MATERIAL FOR THE TASK
[Start of Attachment]

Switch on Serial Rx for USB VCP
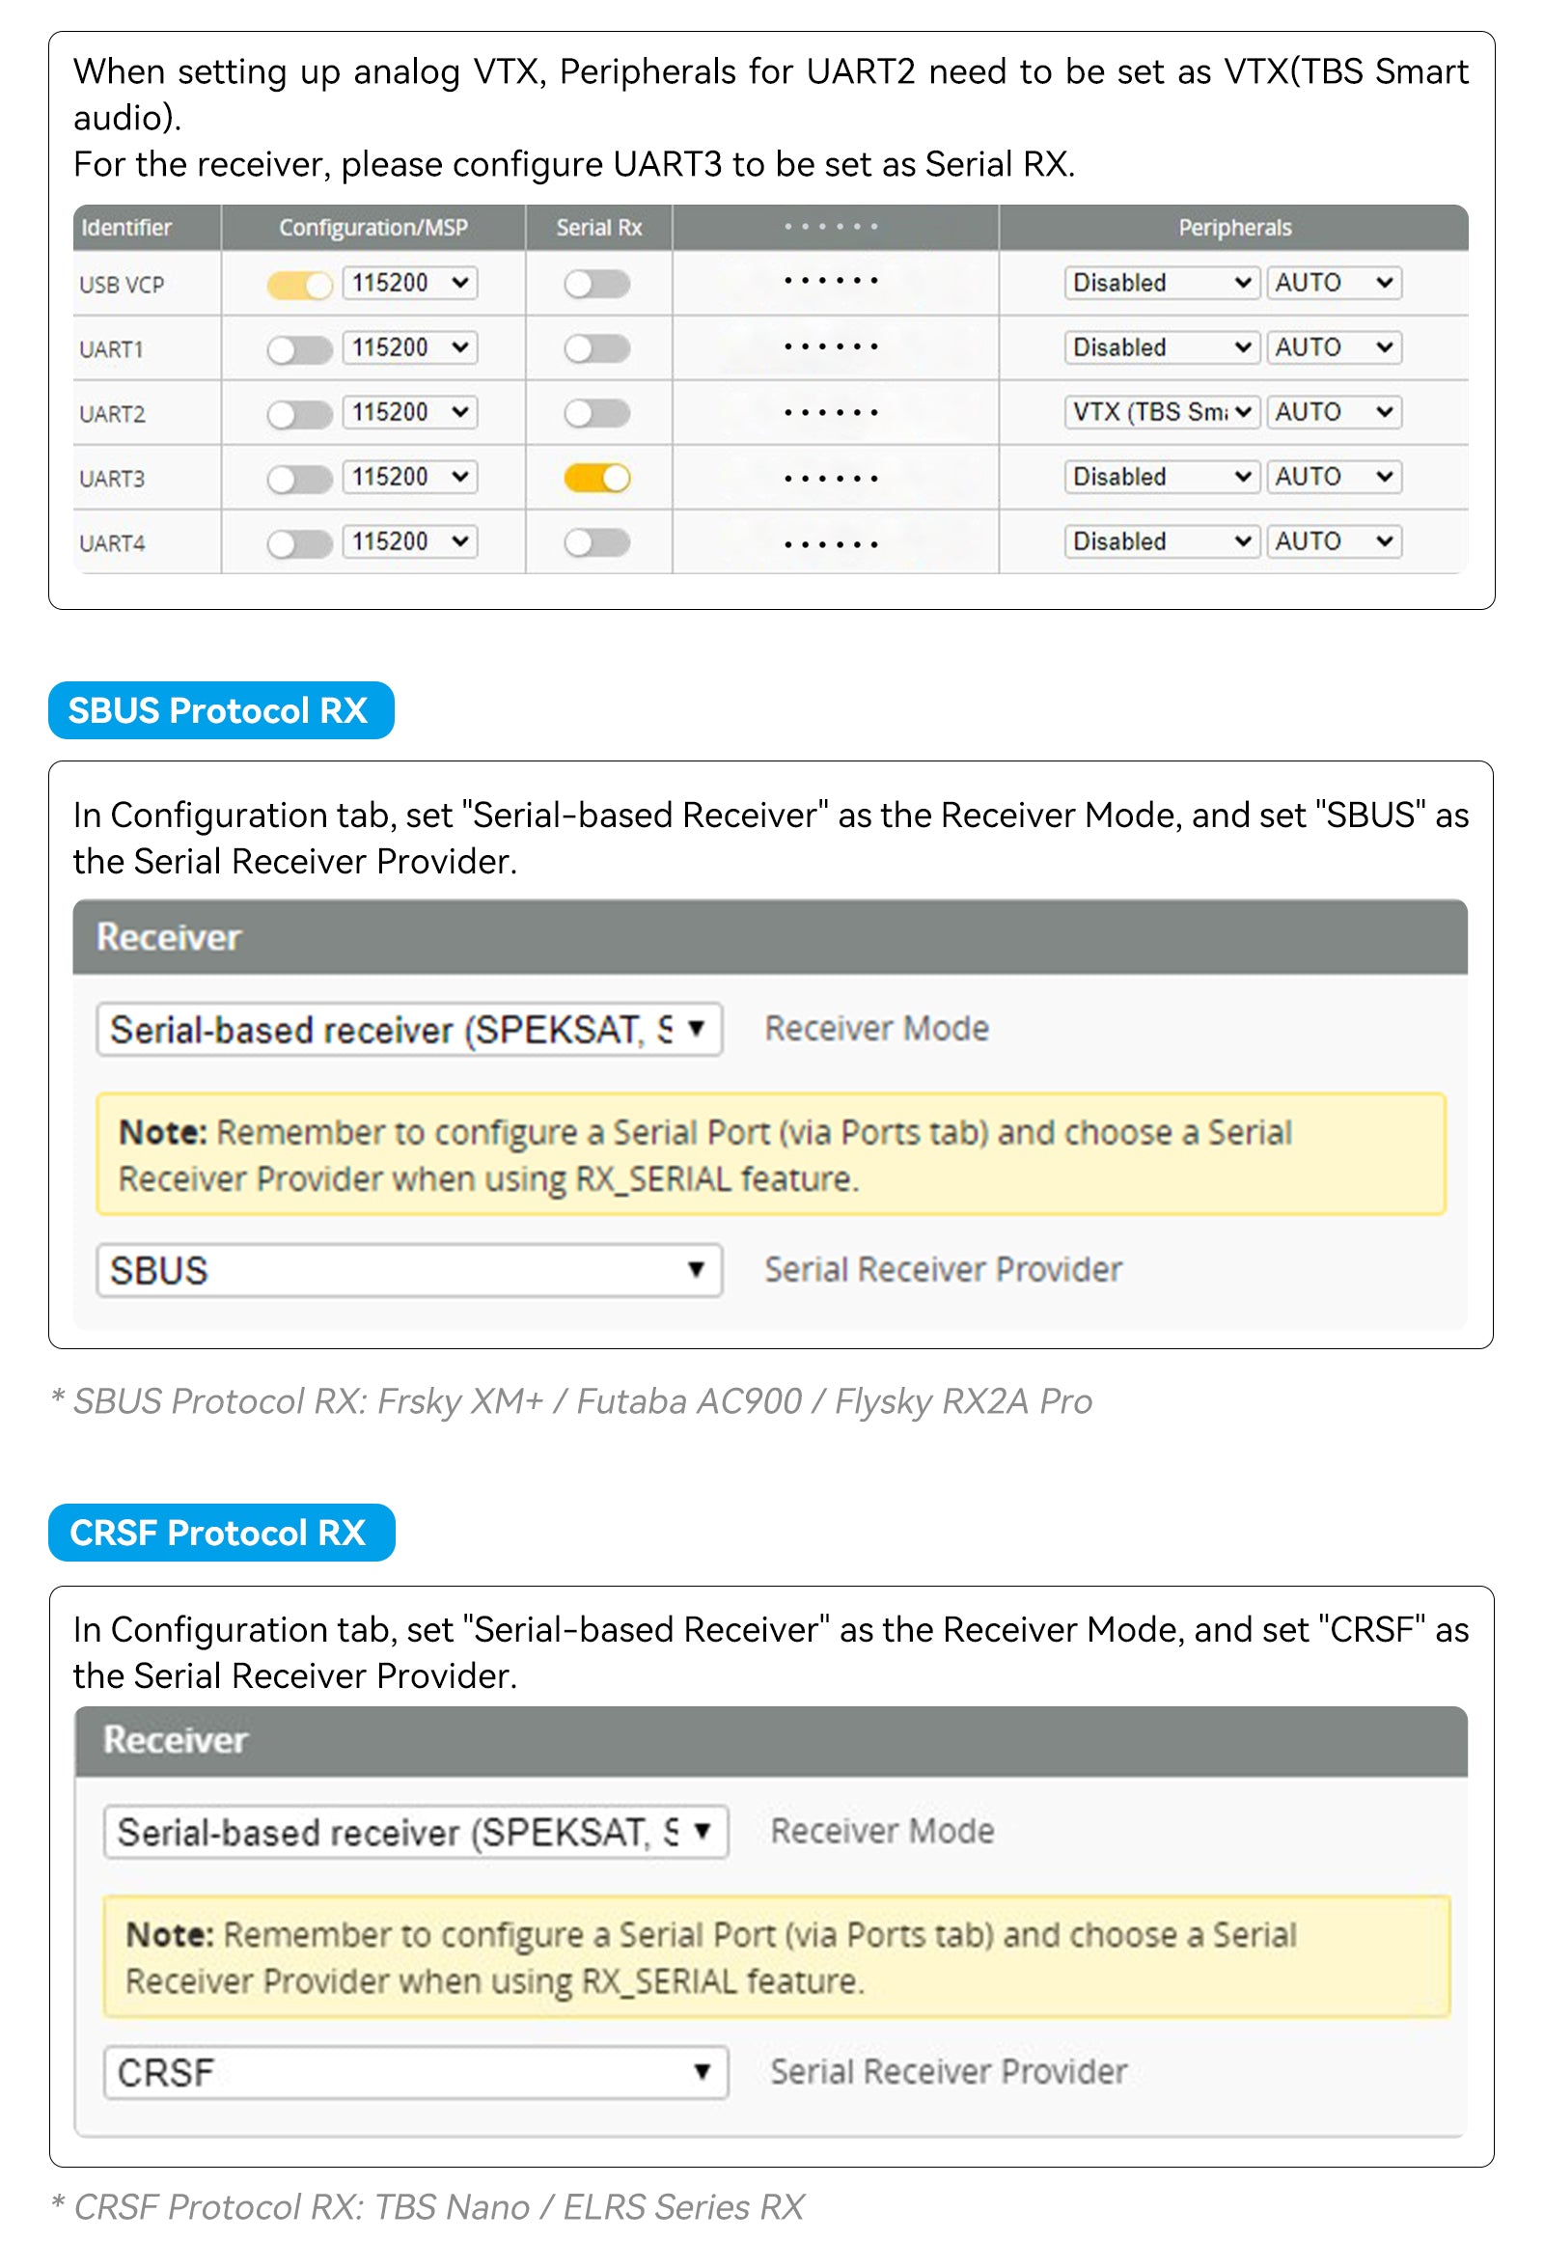 [596, 284]
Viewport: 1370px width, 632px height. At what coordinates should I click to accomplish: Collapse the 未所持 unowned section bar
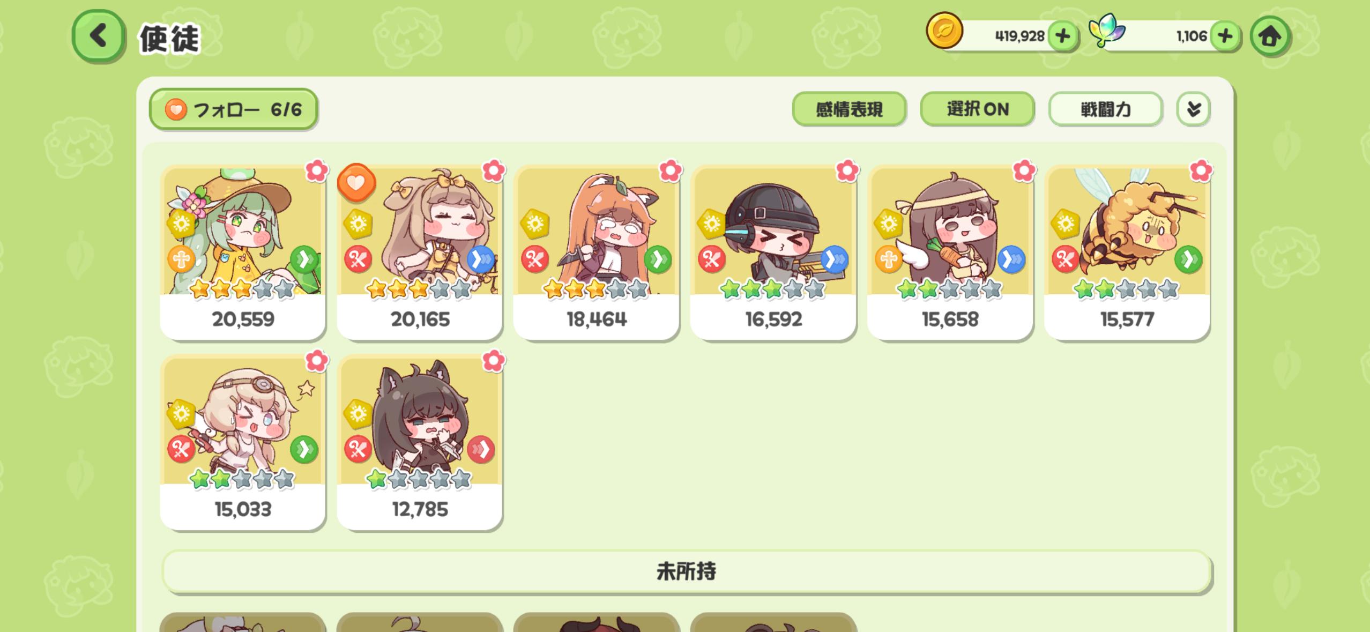(x=687, y=571)
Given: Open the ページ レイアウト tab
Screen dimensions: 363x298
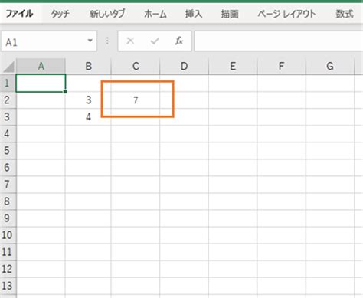Looking at the screenshot, I should [x=286, y=14].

[End of Attachment]

TASK
From the first line to the last, set down the records exactly, leaving out images.

SOLVED PROBLEM
Switch on Serial Rx for USB VCP
 [596, 284]
Viewport: 1370px width, 632px height. At what coordinates should I click to accomplish: Collapse the 未所持 unowned section bar
(x=687, y=571)
Given: Open the ページ レイアウト tab
Screen dimensions: 363x298
Looking at the screenshot, I should [x=286, y=14].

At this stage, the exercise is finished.